» **PROBLEM 1**:
According to the page text about Homeless Lullaby, what was the name of the lullaby the grandfather's mother used to sing to him?

» **PAGE TEXT**:

+++

It’s night time. The bed is ready. The body wishes to sleep, but the mind is still awake. It yearns for a soothing voice. It needs a caressing lullaby, but the most intimate private moments are torn away from their privacy and are set out in the open, in public. 

Three dancers carry three beds in the streets, following a singer who sings traditional lullabies from around the world. The parade stops each time in a different location and the singer sings a lullaby to the dancers who dance with the beds. Homeless lullaby explores the dark sides of lullabies and the collision between intimacy and intimidation.

Homeless Lullaby

"My maternal grandfather was a child in Poland during the holocaust. His mother was killed at a very early stage. Because of the trauma and his very young age at the time, he couldn’t remember her face. There were no photos left that might have evoked his memory; no visual memory in his mind; no relatives left that might have filled up the missing experience with stories about his mother. The only memory left in my grandfather’s mind and heart was a lullaby his mother used to sing for him - Był sobie król. This lullaby was never forgotten. My grandfather used to sing it to his daughter, my mother, when she was a child. And my mother used to sing it to me and my brother and sister when we were kids. Grandpa used to sing it to us in Polish and my mother used to sing it to us in Hebrew, as the song was translated by Polish immigrants after the war was over. This experience was the starting point for Homeless Lullabies."

+++

» **EXERCISE INPUT**:
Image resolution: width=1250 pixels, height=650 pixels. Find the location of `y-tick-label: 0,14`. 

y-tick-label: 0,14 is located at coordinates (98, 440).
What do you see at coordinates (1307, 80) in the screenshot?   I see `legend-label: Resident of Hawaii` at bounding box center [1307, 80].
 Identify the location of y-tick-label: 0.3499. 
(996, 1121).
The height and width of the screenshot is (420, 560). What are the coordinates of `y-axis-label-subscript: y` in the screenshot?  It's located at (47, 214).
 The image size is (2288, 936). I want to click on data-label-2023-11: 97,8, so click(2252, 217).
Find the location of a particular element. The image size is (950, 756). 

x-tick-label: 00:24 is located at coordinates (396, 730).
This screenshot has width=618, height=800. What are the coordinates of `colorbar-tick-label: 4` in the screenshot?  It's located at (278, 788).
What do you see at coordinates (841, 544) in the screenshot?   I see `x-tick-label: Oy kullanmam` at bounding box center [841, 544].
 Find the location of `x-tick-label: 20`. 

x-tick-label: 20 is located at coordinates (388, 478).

+++

» **PROBLEM 2**:
In the entries, rewrite the part that opens with the line containing "The height and" and closes with the line containing "This screenshot has", swapping "screenshot" for "screen capture" and changing nothing else. Return only those lines.

» **ANSWER SECTION 1**:
Był sobie król.

» **ANSWER SECTION 2**:
The height and width of the screen capture is (420, 560). What are the coordinates of `y-axis-label-subscript: y` in the screen capture?  It's located at (47, 214).
 The image size is (2288, 936). I want to click on data-label-2023-11: 97,8, so click(2252, 217).
Find the location of a particular element. The image size is (950, 756). 

x-tick-label: 00:24 is located at coordinates (396, 730).
This screen capture has width=618, height=800. What are the coordinates of `colorbar-tick-label: 4` in the screen capture?  It's located at (278, 788).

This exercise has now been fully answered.